» Source records:

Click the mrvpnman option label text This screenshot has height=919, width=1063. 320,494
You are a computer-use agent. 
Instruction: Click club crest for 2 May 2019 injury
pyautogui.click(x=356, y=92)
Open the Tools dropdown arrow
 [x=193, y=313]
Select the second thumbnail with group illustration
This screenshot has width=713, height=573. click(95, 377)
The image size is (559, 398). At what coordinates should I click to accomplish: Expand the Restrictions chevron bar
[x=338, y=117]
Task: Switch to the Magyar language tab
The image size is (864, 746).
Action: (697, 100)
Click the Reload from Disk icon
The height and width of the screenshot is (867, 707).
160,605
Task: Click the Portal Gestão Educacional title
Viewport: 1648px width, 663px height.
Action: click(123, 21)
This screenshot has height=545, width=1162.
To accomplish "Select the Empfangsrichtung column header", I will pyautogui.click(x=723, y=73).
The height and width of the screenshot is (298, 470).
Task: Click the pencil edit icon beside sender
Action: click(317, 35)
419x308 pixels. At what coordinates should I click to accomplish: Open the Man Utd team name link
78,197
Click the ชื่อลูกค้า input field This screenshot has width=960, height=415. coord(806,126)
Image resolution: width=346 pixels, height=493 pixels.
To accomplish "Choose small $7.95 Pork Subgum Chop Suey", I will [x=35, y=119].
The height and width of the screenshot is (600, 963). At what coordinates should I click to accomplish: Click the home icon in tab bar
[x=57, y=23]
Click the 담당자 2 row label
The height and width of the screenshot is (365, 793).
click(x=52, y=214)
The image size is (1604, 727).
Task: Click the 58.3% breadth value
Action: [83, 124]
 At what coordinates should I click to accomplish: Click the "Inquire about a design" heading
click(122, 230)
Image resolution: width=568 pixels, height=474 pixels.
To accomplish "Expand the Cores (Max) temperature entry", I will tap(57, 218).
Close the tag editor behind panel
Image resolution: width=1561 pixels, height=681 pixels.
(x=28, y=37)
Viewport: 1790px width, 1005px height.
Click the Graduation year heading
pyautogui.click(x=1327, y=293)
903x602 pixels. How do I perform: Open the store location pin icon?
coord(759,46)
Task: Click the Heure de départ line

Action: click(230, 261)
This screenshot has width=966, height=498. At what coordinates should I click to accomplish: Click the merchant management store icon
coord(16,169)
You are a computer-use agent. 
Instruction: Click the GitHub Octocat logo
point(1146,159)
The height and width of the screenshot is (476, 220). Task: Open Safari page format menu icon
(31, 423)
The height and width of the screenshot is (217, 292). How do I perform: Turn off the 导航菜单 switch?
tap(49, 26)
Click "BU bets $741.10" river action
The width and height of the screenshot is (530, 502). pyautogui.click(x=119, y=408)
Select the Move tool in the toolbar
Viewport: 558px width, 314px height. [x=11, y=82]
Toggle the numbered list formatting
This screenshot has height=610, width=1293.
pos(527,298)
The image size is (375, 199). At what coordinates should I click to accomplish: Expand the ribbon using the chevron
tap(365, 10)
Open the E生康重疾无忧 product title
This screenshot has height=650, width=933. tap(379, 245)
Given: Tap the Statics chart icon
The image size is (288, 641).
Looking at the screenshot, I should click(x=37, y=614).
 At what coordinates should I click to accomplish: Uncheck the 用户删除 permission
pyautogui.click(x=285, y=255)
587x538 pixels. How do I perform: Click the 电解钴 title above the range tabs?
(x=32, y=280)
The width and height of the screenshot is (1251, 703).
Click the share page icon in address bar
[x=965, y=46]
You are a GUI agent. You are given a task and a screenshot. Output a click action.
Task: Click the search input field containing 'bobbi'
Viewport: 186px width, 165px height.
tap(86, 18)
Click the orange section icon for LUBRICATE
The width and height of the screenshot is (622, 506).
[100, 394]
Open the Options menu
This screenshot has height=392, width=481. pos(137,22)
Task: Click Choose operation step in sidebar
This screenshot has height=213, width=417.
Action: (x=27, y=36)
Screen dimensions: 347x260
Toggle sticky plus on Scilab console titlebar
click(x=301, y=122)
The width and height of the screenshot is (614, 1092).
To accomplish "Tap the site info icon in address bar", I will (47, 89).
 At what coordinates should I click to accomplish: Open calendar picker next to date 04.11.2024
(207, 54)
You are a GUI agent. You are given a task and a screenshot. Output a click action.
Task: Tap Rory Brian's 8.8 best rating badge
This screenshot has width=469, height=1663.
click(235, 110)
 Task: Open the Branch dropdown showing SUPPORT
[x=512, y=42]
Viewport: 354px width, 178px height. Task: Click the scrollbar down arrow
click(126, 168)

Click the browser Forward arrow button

» Work order: Give back the listing above exactly as written.

» Response area:
Click the mrvpnman option label text This screenshot has height=919, width=1063. 320,494
You are a computer-use agent. 
Instruction: Click club crest for 2 May 2019 injury
pyautogui.click(x=356, y=92)
Open the Tools dropdown arrow
 [x=193, y=313]
Select the second thumbnail with group illustration
This screenshot has width=713, height=573. click(95, 377)
The image size is (559, 398). At what coordinates should I click to accomplish: Expand the Restrictions chevron bar
[x=338, y=117]
Task: Switch to the Magyar language tab
The image size is (864, 746).
Action: (697, 100)
Click the Reload from Disk icon
The height and width of the screenshot is (867, 707).
160,605
Task: Click the Portal Gestão Educacional title
Viewport: 1648px width, 663px height.
Action: click(123, 21)
This screenshot has height=545, width=1162.
To accomplish "Select the Empfangsrichtung column header", I will pyautogui.click(x=723, y=73).
The height and width of the screenshot is (298, 470).
Task: Click the pencil edit icon beside sender
Action: click(317, 35)
419x308 pixels. At what coordinates should I click to accomplish: Open the Man Utd team name link
78,197
Click the ชื่อลูกค้า input field This screenshot has width=960, height=415. coord(806,126)
Image resolution: width=346 pixels, height=493 pixels.
To accomplish "Choose small $7.95 Pork Subgum Chop Suey", I will [x=35, y=119].
The height and width of the screenshot is (600, 963). At what coordinates should I click to accomplish: Click the home icon in tab bar
[x=57, y=23]
Click the 담당자 2 row label
The height and width of the screenshot is (365, 793).
click(x=52, y=214)
The image size is (1604, 727).
Task: Click the 58.3% breadth value
Action: [83, 124]
 At what coordinates should I click to accomplish: Click the "Inquire about a design" heading
click(122, 230)
Image resolution: width=568 pixels, height=474 pixels.
To accomplish "Expand the Cores (Max) temperature entry", I will tap(57, 218).
Close the tag editor behind panel
Image resolution: width=1561 pixels, height=681 pixels.
(x=28, y=37)
Viewport: 1790px width, 1005px height.
Click the Graduation year heading
pyautogui.click(x=1327, y=293)
903x602 pixels. How do I perform: Open the store location pin icon?
coord(759,46)
Task: Click the Heure de départ line

Action: click(230, 261)
This screenshot has width=966, height=498. At what coordinates should I click to accomplish: Click the merchant management store icon
coord(16,169)
You are a computer-use agent. 
Instruction: Click the GitHub Octocat logo
point(1146,159)
The height and width of the screenshot is (476, 220). Task: Open Safari page format menu icon
(31, 423)
The height and width of the screenshot is (217, 292). How do I perform: Turn off the 导航菜单 switch?
tap(49, 26)
Click "BU bets $741.10" river action
The width and height of the screenshot is (530, 502). pyautogui.click(x=119, y=408)
Select the Move tool in the toolbar
Viewport: 558px width, 314px height. [x=11, y=82]
Toggle the numbered list formatting
This screenshot has height=610, width=1293.
pos(527,298)
The image size is (375, 199). At what coordinates should I click to accomplish: Expand the ribbon using the chevron
tap(365, 10)
Open the E生康重疾无忧 product title
This screenshot has height=650, width=933. tap(379, 245)
Given: Tap the Statics chart icon
The image size is (288, 641).
Looking at the screenshot, I should click(x=37, y=614).
 At what coordinates should I click to accomplish: Uncheck the 用户删除 permission
pyautogui.click(x=285, y=255)
587x538 pixels. How do I perform: Click the 电解钴 title above the range tabs?
(x=32, y=280)
The width and height of the screenshot is (1251, 703).
Click the share page icon in address bar
[x=965, y=46]
You are a GUI agent. You are given a task and a screenshot. Output a click action.
Task: Click the search input field containing 'bobbi'
Viewport: 186px width, 165px height.
tap(86, 18)
Click the orange section icon for LUBRICATE
The width and height of the screenshot is (622, 506).
[100, 394]
Open the Options menu
This screenshot has height=392, width=481. pos(137,22)
Task: Click Choose operation step in sidebar
This screenshot has height=213, width=417.
Action: (x=27, y=36)
Screen dimensions: 347x260
Toggle sticky plus on Scilab console titlebar
click(x=301, y=122)
The width and height of the screenshot is (614, 1092).
To accomplish "Tap the site info icon in address bar", I will (47, 89).
 At what coordinates should I click to accomplish: Open calendar picker next to date 04.11.2024
(207, 54)
You are a GUI agent. You are given a task and a screenshot. Output a click action.
Task: Tap Rory Brian's 8.8 best rating badge
This screenshot has width=469, height=1663.
click(235, 110)
 Task: Open the Branch dropdown showing SUPPORT
[x=512, y=42]
Viewport: 354px width, 178px height. Task: Click the scrollbar down arrow
click(126, 168)

Click the browser Forward arrow button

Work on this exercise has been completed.